TASK TO CARRY OUT: Please copy each of the lines below exactly, with nothing changed.

— begin INFORMATION PROVIDED —

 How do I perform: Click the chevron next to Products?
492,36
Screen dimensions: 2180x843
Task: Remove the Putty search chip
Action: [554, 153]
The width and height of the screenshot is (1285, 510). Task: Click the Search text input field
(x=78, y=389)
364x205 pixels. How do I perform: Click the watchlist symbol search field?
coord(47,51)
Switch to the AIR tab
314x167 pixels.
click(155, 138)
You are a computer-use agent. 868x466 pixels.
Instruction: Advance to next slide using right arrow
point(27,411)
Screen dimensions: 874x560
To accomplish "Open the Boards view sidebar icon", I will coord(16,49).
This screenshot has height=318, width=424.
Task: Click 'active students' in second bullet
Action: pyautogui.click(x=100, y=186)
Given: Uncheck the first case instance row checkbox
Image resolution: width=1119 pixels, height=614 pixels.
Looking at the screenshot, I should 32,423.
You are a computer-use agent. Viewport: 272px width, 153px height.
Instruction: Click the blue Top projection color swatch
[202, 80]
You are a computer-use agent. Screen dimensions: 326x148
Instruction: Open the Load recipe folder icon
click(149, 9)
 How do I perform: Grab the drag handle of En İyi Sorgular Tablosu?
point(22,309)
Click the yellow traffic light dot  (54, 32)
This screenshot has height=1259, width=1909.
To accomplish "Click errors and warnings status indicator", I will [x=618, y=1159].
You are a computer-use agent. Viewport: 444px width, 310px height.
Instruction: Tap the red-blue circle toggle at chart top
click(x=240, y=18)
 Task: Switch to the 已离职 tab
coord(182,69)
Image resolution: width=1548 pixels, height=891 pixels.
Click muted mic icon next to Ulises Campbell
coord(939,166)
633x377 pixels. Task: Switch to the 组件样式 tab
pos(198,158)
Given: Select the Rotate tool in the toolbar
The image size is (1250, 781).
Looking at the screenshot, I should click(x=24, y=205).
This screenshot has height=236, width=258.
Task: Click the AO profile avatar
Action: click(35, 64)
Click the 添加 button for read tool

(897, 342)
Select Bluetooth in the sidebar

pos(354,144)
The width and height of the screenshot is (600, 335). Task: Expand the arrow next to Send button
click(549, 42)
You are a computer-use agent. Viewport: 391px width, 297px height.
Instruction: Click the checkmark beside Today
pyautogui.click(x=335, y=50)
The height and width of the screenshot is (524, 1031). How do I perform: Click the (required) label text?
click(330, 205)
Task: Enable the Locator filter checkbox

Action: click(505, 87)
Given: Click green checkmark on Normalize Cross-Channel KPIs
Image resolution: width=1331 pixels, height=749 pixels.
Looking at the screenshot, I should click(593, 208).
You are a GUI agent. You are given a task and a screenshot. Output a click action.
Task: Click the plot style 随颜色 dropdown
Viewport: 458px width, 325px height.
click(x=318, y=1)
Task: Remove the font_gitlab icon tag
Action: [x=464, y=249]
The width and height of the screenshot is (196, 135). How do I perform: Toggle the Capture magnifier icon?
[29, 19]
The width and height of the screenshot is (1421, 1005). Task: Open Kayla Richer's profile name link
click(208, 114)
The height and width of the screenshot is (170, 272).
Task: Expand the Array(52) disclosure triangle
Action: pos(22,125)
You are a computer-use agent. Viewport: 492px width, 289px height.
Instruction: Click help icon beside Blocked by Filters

— end INFORMATION PROVIDED —

ANSWER TO THE PROBLEM:
 How do I perform: Click the chevron next to Products?
492,36
Screen dimensions: 2180x843
Task: Remove the Putty search chip
Action: [554, 153]
The width and height of the screenshot is (1285, 510). Task: Click the Search text input field
(x=78, y=389)
364x205 pixels. How do I perform: Click the watchlist symbol search field?
coord(47,51)
Switch to the AIR tab
314x167 pixels.
click(155, 138)
You are a computer-use agent. 868x466 pixels.
Instruction: Advance to next slide using right arrow
point(27,411)
Screen dimensions: 874x560
To accomplish "Open the Boards view sidebar icon", I will coord(16,49).
This screenshot has height=318, width=424.
Task: Click 'active students' in second bullet
Action: pyautogui.click(x=100, y=186)
Given: Uncheck the first case instance row checkbox
Image resolution: width=1119 pixels, height=614 pixels.
Looking at the screenshot, I should 32,423.
You are a computer-use agent. Viewport: 272px width, 153px height.
Instruction: Click the blue Top projection color swatch
[202, 80]
You are a computer-use agent. Screen dimensions: 326x148
Instruction: Open the Load recipe folder icon
click(149, 9)
 How do I perform: Grab the drag handle of En İyi Sorgular Tablosu?
point(22,309)
Click the yellow traffic light dot  (54, 32)
This screenshot has height=1259, width=1909.
To accomplish "Click errors and warnings status indicator", I will [x=618, y=1159].
You are a computer-use agent. Viewport: 444px width, 310px height.
Instruction: Tap the red-blue circle toggle at chart top
click(x=240, y=18)
 Task: Switch to the 已离职 tab
coord(182,69)
Image resolution: width=1548 pixels, height=891 pixels.
Click muted mic icon next to Ulises Campbell
coord(939,166)
633x377 pixels. Task: Switch to the 组件样式 tab
pos(198,158)
Given: Select the Rotate tool in the toolbar
The image size is (1250, 781).
Looking at the screenshot, I should click(x=24, y=205).
This screenshot has height=236, width=258.
Task: Click the AO profile avatar
Action: click(35, 64)
Click the 添加 button for read tool

(897, 342)
Select Bluetooth in the sidebar

pos(354,144)
The width and height of the screenshot is (600, 335). Task: Expand the arrow next to Send button
click(549, 42)
You are a computer-use agent. Viewport: 391px width, 297px height.
Instruction: Click the checkmark beside Today
pyautogui.click(x=335, y=50)
The height and width of the screenshot is (524, 1031). How do I perform: Click the (required) label text?
click(330, 205)
Task: Enable the Locator filter checkbox

Action: click(505, 87)
Given: Click green checkmark on Normalize Cross-Channel KPIs
Image resolution: width=1331 pixels, height=749 pixels.
Looking at the screenshot, I should click(593, 208).
You are a GUI agent. You are given a task and a screenshot. Output a click action.
Task: Click the plot style 随颜色 dropdown
Viewport: 458px width, 325px height.
click(x=318, y=1)
Task: Remove the font_gitlab icon tag
Action: [x=464, y=249]
The width and height of the screenshot is (196, 135). How do I perform: Toggle the Capture magnifier icon?
[29, 19]
The width and height of the screenshot is (1421, 1005). Task: Open Kayla Richer's profile name link
click(208, 114)
The height and width of the screenshot is (170, 272).
Task: Expand the Array(52) disclosure triangle
Action: pos(22,125)
You are a computer-use agent. Viewport: 492px width, 289px height.
Instruction: Click help icon beside Blocked by Filters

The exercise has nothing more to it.